‘Bath salt’ seizures in Hong Kong increase sixfold as traffickers try to send drug to United States
Government source says more drugs are being sent from mainland China through city by post or as express parcels to avoid detection
Seizures of cheap substitutes for traditional drugs known as “bath salts” have surged more than sixfold year-on-year in the first four months of this year, as traffickers tried to smuggle the synthetic drug from the mainland to the United States through the city.
According to the latest figures obtained by the Post, customs officers netted 147kg of “bath salts” – properly known as synthetic cathinone – between January and April this year and arrested one person. This compares to 23kg seized in the same period last year with no arrests.
The haul in the first four months accounted for more than 77 per cent of “bath salt” seizures in the whole of 2016.
A 59kg haul in March marked the biggest case this year. The drugs were concealed in a number of air parcels destined for the US, where the drugs became popular in 2011.

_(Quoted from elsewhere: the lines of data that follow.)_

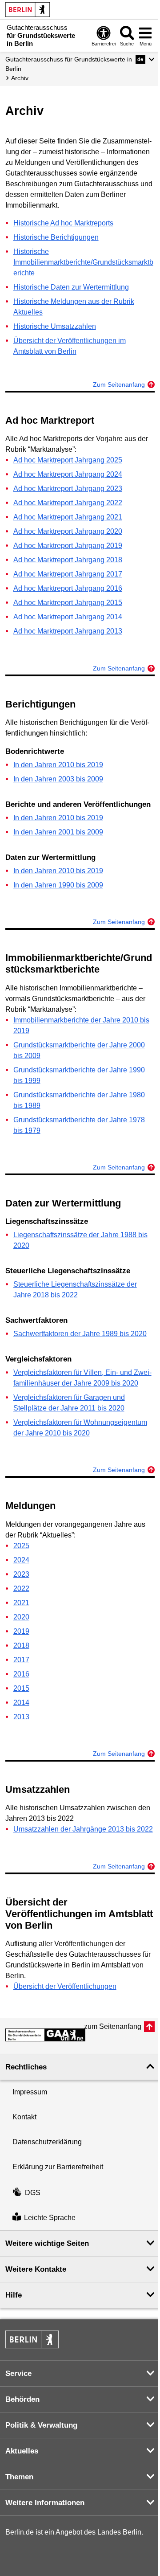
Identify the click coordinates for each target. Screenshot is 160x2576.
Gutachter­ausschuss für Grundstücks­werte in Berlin (68, 64)
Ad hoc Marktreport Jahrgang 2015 (67, 602)
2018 (21, 1645)
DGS (32, 2192)
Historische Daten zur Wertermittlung (71, 287)
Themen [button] (19, 2477)
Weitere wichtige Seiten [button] (47, 2243)
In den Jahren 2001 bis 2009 (58, 832)
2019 (21, 1631)
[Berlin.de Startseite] (27, 9)
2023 (21, 1574)
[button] (145, 59)
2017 (21, 1660)
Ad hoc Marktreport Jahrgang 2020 (67, 531)
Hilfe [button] (13, 2295)
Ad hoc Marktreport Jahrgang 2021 (67, 517)
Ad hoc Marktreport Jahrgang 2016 (67, 588)
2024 (21, 1560)
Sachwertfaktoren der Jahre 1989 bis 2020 (80, 1333)
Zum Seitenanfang (119, 384)
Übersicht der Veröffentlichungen (64, 1986)
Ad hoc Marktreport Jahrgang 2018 (67, 560)
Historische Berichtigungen (56, 237)
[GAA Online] (45, 2034)
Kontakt (24, 2117)
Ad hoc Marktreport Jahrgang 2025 (67, 460)
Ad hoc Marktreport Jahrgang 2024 (67, 474)
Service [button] (18, 2373)
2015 (21, 1688)
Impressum (29, 2092)
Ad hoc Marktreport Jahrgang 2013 (67, 631)
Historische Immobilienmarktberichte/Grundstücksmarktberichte (83, 262)
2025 (21, 1546)
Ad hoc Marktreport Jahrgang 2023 (67, 488)
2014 (21, 1702)
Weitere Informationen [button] (44, 2502)
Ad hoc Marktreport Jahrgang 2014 (67, 617)
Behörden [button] (22, 2399)
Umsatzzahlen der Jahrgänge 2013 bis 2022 (83, 1829)
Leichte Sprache (50, 2217)
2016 (21, 1674)
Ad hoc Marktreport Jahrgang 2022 (67, 503)
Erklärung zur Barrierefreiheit (57, 2167)
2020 (21, 1617)
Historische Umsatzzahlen (54, 326)
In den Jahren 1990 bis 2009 (58, 885)
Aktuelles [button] (21, 2451)
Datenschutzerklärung (47, 2142)
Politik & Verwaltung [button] (41, 2425)
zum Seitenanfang (112, 2026)
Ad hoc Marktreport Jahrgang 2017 (67, 574)
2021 (21, 1603)
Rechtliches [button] (26, 2067)
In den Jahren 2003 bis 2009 (58, 779)
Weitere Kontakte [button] (35, 2269)
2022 (21, 1588)
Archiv (19, 78)
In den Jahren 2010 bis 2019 (58, 765)
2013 (21, 1717)
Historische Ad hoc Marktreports (63, 223)
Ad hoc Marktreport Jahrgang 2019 (67, 545)
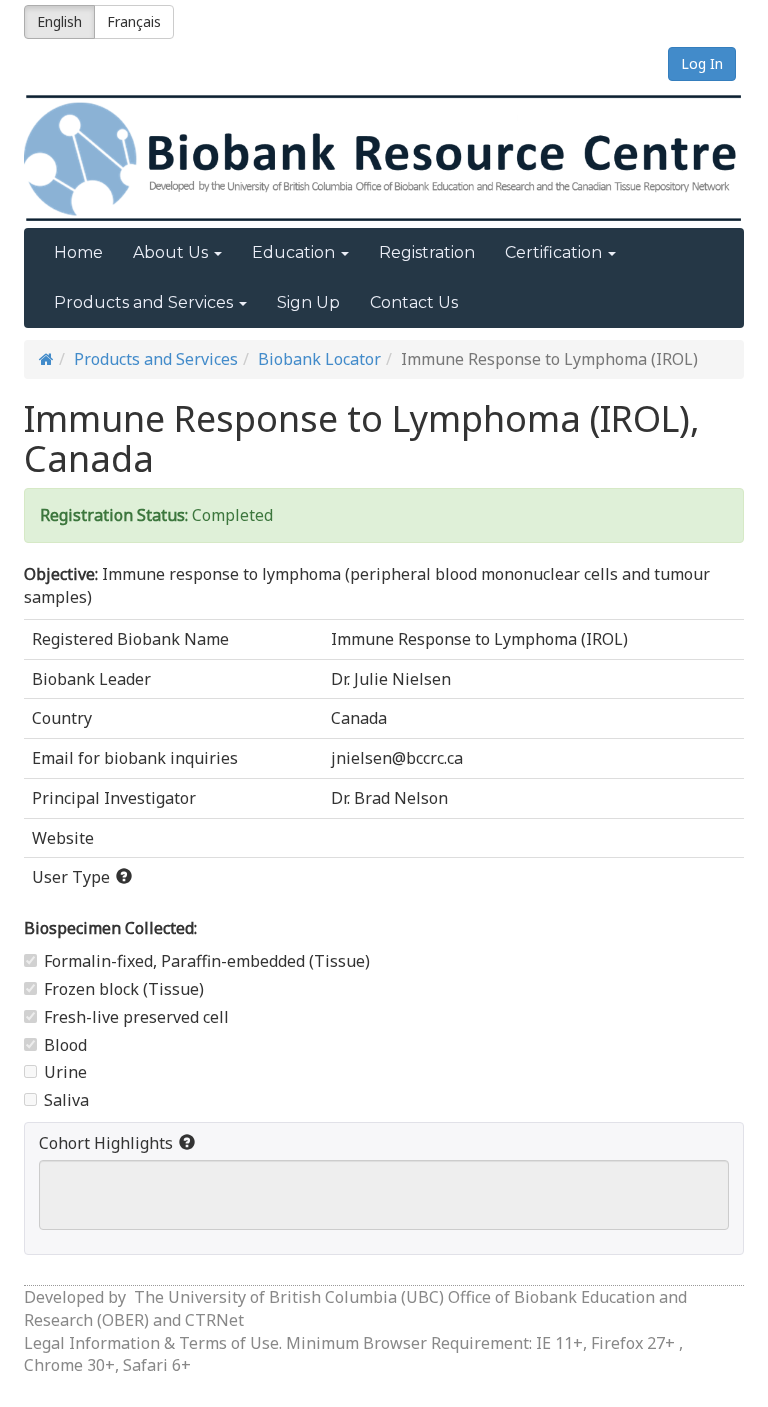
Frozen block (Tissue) (124, 989)
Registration (427, 252)
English (59, 21)
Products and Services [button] (145, 302)
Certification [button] (555, 252)
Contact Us (414, 302)
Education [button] (295, 252)
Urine (65, 1072)
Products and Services (156, 359)
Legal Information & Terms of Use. (155, 1343)
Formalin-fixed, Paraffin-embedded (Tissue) (207, 961)
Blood (65, 1045)
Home (78, 252)
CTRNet (214, 1320)
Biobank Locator (319, 359)
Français (134, 21)
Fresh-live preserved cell (136, 1017)
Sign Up (308, 302)
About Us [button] (172, 252)
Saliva (66, 1100)
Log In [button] (702, 63)
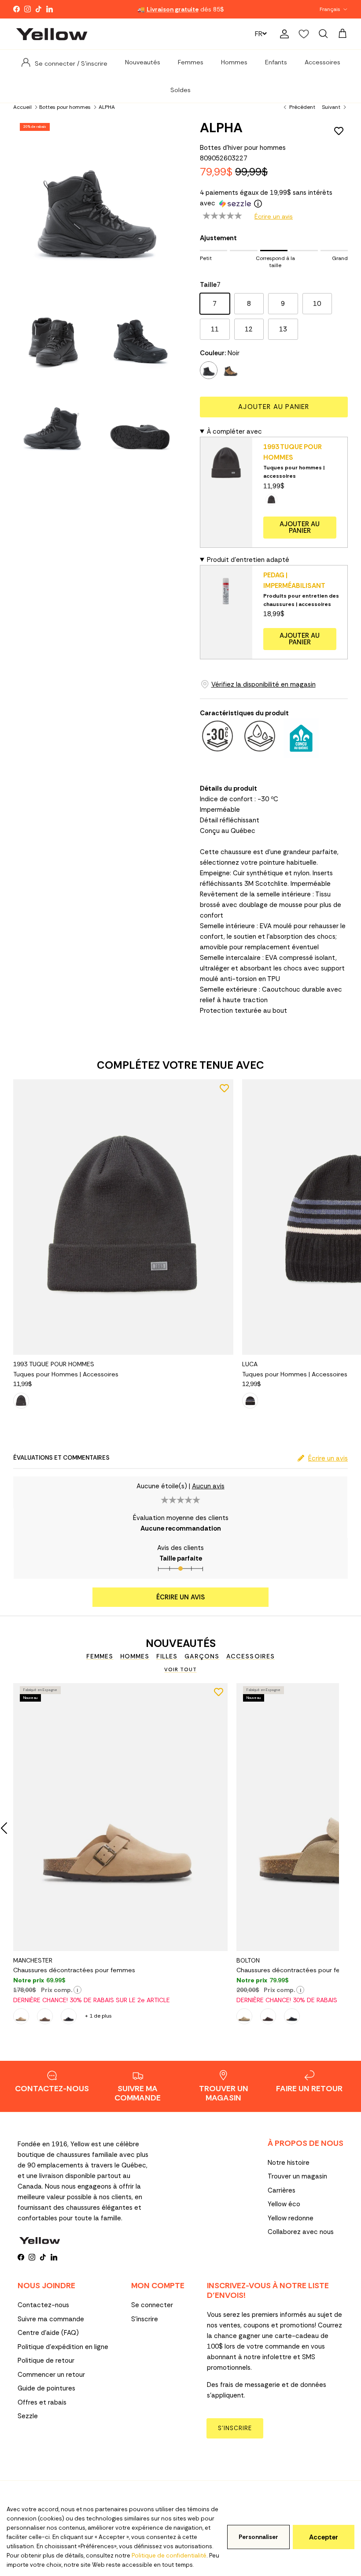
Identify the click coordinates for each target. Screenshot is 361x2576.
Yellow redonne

The surge came after the Security Bureau warned about new types of drugs coming into the city over the past year. But the authorities stressed the seized drugs were not intended for local use and saw no such trend developing.
Derivatives of cathinone – a substance developed from the khat plant which has been chewed as a mild stimulant in the Middle East for centuries– act as central nervous system stimulants that can cause euphoria, elevated moods, hallucination, memory problems and extremely erratic behaviour.
A government source said consumption of new psychoactive substances had become a new global trend because of the low production cost.
“[They] are chemically engineered by copying the chemical structures of traditional drugs. It is easy and cheap to produce in massive quantities, especially on the mainland,” the insider said.
“‘Bath salts’ are marketed as cheap substitutes for controlled stimulants such as Ice and cocaine. Cocaine is 7.5 times more expensive than ‘bath salts’.”
A pharmacist warned about the health hazards from taking cheap designer drugs as they were highly addictive and potent.
“Although ‘bath salts’ give the same mental sensations as Ice and cocaine, they also cause high blood pressure, heart problems, dehydration and kidney failure,” Society of Hospital Pharmacists president William Chui Chun-ming said.
A spokesman for the Customs and Excise Department said “bath salts” and gamma-butyrolactone, the raw ingredient of date-rape drugs, were the most common types of new psychoactive substances discovered in Hong Kong. They were mainly seized from postal and express packets transiting through Hong Kong.
The source added many of the “bath salts” were smuggled into the city from the mainland before being exported overseas.
“Parcel delivery is the common mode of drug trafficking as drug dealers want to evade arrest and avoid detection,” the source continued, adding it was very rare to find “bath salts” in the local market.
According to the United Nations Office on Drugs and Crime, global seizures of “bath salts” have been increasing since they were first reported in 2010. Seizures tripled between 2013 and 2014, reaching 1.3 tons.
Local customs officers seized 190kg of “bath salts” and 360kg of gamma-butyrolactone in 2016. These two drugs accounted for 45 per cent of total drug seizures last year.
In 2015, authorities netted 123.5kg of “bath salts” and 140kg of gamma-butyrolactone. None of the latter was found in the first four months of this year.
Security minister Lai Tung-kwok said in February that these drugs were controlled under the Dangerous Drugs Ordinance and that the government would monitor the situation closely, although there were no indications of their use in Hong Kong.
Anyone who traffics, sells or gives away dangerous drugs is liable to imprisonment for life and a fine of HK$5 million.